[Collected data]

● ● ● ● ●

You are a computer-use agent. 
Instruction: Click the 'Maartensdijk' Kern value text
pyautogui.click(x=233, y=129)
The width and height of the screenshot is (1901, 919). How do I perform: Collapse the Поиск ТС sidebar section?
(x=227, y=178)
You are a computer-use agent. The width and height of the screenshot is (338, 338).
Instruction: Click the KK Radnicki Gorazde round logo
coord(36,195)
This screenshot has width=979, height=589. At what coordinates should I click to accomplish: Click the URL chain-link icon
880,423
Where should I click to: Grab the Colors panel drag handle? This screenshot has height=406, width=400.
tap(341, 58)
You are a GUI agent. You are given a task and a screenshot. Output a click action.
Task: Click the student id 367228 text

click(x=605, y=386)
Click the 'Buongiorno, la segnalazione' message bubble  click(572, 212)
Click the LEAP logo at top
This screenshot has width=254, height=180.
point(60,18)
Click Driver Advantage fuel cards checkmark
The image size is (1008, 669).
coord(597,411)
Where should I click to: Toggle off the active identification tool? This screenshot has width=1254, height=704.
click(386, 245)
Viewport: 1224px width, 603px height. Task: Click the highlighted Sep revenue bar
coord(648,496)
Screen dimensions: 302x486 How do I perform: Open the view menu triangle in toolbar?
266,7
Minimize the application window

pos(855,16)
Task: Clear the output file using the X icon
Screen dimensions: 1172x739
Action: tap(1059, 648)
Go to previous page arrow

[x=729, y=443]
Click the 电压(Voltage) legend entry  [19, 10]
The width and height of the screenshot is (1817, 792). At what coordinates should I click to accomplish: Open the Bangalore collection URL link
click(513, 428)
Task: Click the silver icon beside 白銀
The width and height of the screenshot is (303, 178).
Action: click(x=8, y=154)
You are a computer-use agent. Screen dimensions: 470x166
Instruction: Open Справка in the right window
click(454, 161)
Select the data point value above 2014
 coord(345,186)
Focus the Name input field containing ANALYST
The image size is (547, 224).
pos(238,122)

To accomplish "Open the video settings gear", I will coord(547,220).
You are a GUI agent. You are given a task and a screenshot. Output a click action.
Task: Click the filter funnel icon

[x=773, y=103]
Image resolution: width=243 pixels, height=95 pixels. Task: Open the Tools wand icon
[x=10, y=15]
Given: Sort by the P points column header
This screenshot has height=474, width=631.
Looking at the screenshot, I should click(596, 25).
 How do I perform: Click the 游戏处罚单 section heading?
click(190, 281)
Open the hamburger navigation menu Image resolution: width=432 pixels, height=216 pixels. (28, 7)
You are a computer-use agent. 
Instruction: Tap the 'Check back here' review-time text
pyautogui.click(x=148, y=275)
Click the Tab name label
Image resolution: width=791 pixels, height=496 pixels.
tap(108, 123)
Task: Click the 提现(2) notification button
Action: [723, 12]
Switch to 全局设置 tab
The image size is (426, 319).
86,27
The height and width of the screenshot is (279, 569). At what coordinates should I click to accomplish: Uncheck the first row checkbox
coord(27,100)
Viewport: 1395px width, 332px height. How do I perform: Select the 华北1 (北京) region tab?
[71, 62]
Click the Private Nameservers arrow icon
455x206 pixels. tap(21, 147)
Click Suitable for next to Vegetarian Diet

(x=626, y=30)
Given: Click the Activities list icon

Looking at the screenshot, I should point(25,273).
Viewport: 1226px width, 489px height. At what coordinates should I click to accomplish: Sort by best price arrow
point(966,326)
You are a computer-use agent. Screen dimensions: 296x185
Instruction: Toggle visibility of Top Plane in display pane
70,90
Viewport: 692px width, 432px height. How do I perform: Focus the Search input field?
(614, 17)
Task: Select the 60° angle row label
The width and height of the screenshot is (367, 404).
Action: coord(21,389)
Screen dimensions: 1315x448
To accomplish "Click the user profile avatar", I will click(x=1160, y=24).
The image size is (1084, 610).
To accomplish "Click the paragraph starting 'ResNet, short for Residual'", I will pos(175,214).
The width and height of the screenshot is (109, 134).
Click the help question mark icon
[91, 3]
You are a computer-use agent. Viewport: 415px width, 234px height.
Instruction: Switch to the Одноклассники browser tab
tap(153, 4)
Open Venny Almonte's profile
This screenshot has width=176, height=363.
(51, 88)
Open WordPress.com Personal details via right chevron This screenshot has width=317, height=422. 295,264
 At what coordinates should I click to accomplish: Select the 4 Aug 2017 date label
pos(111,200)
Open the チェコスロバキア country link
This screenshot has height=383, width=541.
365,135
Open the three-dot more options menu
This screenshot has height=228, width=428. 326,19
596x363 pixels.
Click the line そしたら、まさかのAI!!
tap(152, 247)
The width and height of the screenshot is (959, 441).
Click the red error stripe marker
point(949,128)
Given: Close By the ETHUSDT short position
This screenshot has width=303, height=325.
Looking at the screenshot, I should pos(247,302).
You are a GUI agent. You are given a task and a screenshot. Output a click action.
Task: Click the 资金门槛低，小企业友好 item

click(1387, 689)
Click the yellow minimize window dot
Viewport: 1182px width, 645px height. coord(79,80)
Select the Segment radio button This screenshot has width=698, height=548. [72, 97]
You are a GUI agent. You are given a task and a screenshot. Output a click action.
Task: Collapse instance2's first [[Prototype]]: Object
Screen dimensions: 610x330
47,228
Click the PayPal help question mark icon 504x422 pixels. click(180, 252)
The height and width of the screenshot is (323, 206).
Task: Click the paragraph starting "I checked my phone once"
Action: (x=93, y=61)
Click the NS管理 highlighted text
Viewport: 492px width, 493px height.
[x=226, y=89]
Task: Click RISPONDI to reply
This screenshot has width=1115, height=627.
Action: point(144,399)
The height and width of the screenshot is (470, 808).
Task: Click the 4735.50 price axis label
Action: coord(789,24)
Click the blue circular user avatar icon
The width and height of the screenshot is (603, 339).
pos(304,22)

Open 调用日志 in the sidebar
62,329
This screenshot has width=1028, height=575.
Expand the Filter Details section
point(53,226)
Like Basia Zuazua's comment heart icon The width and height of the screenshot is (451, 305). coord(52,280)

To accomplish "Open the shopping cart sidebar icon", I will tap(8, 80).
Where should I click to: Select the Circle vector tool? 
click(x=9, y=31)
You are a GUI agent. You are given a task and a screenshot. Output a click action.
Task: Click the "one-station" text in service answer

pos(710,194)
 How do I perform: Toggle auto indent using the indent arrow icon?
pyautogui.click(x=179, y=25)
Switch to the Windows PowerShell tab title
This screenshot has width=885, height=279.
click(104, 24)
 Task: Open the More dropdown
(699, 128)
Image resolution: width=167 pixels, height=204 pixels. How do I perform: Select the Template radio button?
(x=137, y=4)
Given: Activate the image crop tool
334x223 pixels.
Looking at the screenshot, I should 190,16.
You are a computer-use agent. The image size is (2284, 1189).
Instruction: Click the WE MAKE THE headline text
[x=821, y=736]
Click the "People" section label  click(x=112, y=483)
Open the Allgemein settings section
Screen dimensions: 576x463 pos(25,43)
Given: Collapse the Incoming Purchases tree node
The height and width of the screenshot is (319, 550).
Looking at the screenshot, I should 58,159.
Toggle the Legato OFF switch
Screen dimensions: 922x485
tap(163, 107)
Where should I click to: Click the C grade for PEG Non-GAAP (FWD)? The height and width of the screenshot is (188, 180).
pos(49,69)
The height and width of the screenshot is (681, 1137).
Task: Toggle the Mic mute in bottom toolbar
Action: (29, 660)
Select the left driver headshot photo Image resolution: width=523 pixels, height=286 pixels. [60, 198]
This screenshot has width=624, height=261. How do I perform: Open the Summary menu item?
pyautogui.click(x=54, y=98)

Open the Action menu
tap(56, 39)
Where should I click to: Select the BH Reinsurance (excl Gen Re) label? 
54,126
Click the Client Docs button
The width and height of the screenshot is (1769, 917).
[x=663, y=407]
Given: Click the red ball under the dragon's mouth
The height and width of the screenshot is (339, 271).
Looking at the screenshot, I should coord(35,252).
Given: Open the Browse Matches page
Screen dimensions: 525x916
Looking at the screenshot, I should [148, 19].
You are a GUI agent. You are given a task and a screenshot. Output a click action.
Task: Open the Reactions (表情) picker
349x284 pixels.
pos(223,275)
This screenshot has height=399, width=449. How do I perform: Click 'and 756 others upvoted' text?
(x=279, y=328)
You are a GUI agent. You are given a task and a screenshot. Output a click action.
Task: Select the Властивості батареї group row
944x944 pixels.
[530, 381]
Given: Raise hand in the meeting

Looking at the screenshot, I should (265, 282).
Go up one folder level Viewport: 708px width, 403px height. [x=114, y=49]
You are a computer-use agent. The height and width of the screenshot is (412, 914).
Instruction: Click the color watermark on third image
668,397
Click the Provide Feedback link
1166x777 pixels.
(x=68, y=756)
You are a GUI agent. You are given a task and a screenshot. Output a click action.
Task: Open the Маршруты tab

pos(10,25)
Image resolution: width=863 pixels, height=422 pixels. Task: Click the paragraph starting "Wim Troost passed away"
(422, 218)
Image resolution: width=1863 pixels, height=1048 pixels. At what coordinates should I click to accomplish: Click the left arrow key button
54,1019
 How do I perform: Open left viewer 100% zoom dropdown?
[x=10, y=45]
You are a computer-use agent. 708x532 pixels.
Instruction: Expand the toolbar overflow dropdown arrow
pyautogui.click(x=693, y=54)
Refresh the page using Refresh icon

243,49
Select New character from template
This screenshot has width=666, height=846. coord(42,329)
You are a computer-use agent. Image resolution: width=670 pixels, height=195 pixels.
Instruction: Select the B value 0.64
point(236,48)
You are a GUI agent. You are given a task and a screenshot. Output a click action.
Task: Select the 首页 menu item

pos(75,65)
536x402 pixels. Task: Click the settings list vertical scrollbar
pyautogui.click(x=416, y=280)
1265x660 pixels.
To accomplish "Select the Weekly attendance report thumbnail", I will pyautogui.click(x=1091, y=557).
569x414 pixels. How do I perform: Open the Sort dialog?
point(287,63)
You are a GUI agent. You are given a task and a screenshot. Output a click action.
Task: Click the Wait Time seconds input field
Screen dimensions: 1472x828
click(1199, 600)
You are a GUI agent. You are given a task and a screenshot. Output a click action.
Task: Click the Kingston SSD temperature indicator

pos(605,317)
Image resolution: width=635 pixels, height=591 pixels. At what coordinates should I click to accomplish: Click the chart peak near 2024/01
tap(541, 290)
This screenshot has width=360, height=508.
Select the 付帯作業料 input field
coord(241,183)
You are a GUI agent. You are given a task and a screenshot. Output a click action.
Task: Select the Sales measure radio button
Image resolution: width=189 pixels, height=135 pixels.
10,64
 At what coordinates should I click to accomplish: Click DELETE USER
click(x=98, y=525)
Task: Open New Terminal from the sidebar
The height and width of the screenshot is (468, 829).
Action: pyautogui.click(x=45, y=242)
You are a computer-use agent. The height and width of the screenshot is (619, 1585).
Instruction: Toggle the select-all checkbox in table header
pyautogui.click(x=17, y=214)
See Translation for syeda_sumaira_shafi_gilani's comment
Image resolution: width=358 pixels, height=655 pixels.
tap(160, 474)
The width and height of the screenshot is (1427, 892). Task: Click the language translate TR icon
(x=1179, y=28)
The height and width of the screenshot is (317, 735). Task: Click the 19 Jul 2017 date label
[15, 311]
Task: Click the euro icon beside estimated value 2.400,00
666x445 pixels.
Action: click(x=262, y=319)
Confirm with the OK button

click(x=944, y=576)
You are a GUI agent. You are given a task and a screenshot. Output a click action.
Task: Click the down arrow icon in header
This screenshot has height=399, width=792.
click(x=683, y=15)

● ● ● ● ●

Task details -
The answer must consist of each line in the entries above that includes "beside".

Result of this task -
Task: Click the silver icon beside 白銀
Task: Click the euro icon beside estimated value 2.400,00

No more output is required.